Once this is done, you (the investigator) would need to visualize the components and decide how many of these principal components to include in the next phase of the analysis.

In the tutorial, the authors have already done this for us. They advise using the first 10 principal components.

Cluster the cells

Using these first ten principal components, we need to identify clusters. The methods for doing this are complex, but they boil down to using the principal components to compute distances between cells suing the FindNeighbors function.

Then we use FindClusters to identify clusters. Fill in the same methods described in the tutorial:

pbmc = FindNeighbors(pbmc,  dims = 1:10)#copied from tutorial

## Computing nearest neighbor graph

## Computing SNN

pbmc = FindClusters(pbmc, resolution = 0.5)#copied from tutorial

## Modularity Optimizer version 1.3.0 by Ludo Waltman and Nees Jan van Eck
## 
## Number of nodes: 2638
## Number of edges: 96033
## 
## Running Louvain algorithm...
## Maximum modularity in 10 random starts: 0.8720
## Number of communities: 9
## Elapsed time: 0 seconds

Run non-linear dimensional reduction (UMAP/tSNE)
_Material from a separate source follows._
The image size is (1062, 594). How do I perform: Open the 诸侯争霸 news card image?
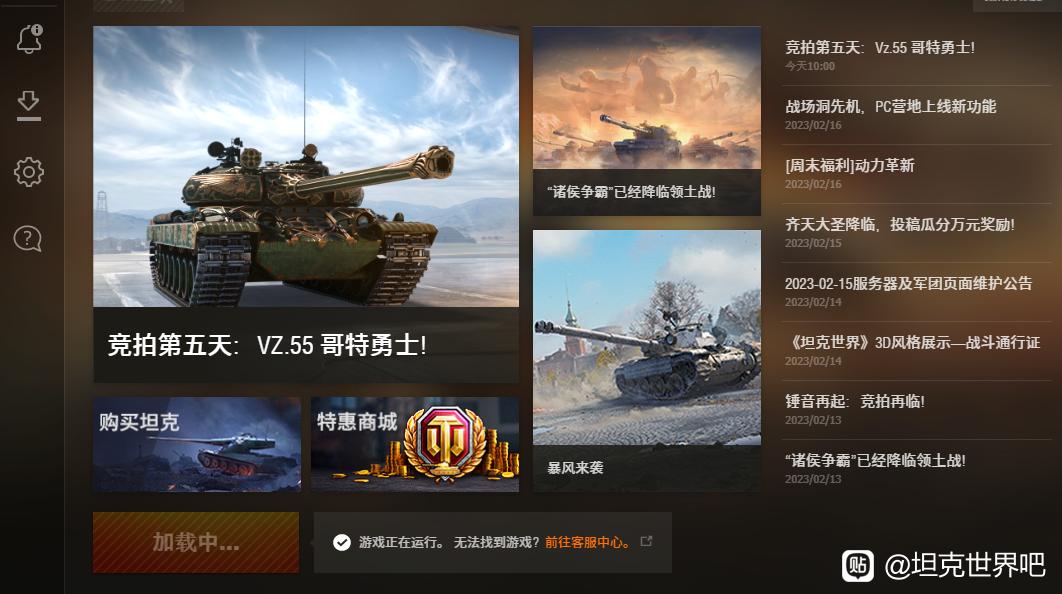pyautogui.click(x=647, y=98)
Next, use the principal components from the previous step as inputs to the UMAP algorithm, which clusters cells in a two-dimensional plot. Do this using the RunUMAP methods as shown in the tutorial.
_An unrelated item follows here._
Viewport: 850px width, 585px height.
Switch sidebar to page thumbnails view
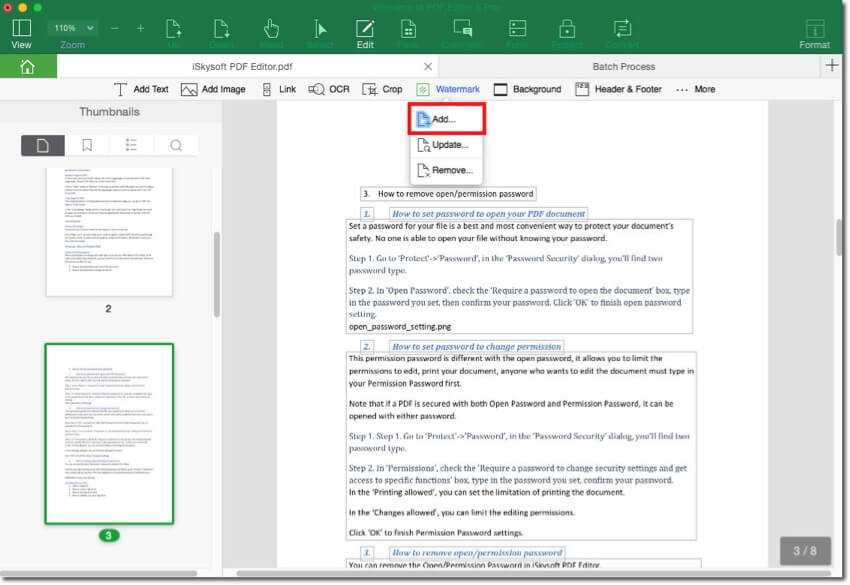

 pbmc = RunUMAP(pbmc,  dims = 1:10)#copied from tutorial

## Warning: The default method for RunUMAP has changed from calling Python UMAP via reticulate to the R-native UWOT using the cosine metric
## To use Python UMAP via reticulate, set umap.method to 'umap-learn' and metric to 'correlation'
## This message will be shown once per session

## 04:05:56 UMAP embedding parameters a = 0.9922 b = 1.112

## 04:05:56 Read 2638 rows and found 10 numeric columns

## 04:05:56 Using Annoy for neighbor search, n_neighbors = 30

## 04:05:56 Building Annoy index with metric = cosine, n_trees = 50

## 0%   10   20   30   40   50   60   70   80   90   100%

## [----|----|----|----|----|----|----|----|----|----|

## **************************************************|
## 04:05:57 Writing NN index file to temp file C:\Users\aboud\AppData\Local\Temp\RtmpkzU3Lt\file20c83fc53bf7
## 04:05:57 Searching Annoy index using 1 thread, search_k = 3000
## 04:05:57 Annoy recall = 100%
## 04:05:57 Commencing smooth kNN distance calibration using 1 thread
## 04:05:58 Initializing from normalized Laplacian + noise
## 04:05:58 Commencing optimization for 500 epochs, with 105132 positive edges
## 04:06:05 Optimization finished

 DimPlot(pbmc,  reduction = "umap")#copied from tutorial

If the above code is correct, you should see an image with eight color-coded clusters, numbered 1 through 8, as shown in the tutorial section labeled Run non-linear dimensional reduction (UMAP/tSNE).

Add gene names

The tutorial describes how to identify gene markers for each cluster and how to use these markers to determine cell type identify for each cluster.

This is the ultimate goal of this type of analysis: Identification of distinct cell types based on gene expression.

Use the code from the tutorial to re-draw the plot with clusters labeled by cell type:

 new.cluster.ids = c("Naive CD4 T", "Memory CD4 T", "CD14+ Mono", "B", "CD8 T", "FCGR3A+ Mono", "NK", "DC", "Platelet")#copied from tutorial
 names(new.cluster.ids) = levels(pbmc)#copied from tutorial
 pbmc = RenameIdents(pbmc,  new.cluster.ids)#copied from tutorial
 DimPlot(pbmc, reduction = "umap", label = TRUE, pt.size = 0.5) + NoLegend()#copied from tutorial

If the tutorial is reproducible, then you will see a plot that looks similar the last plot in the tutorial.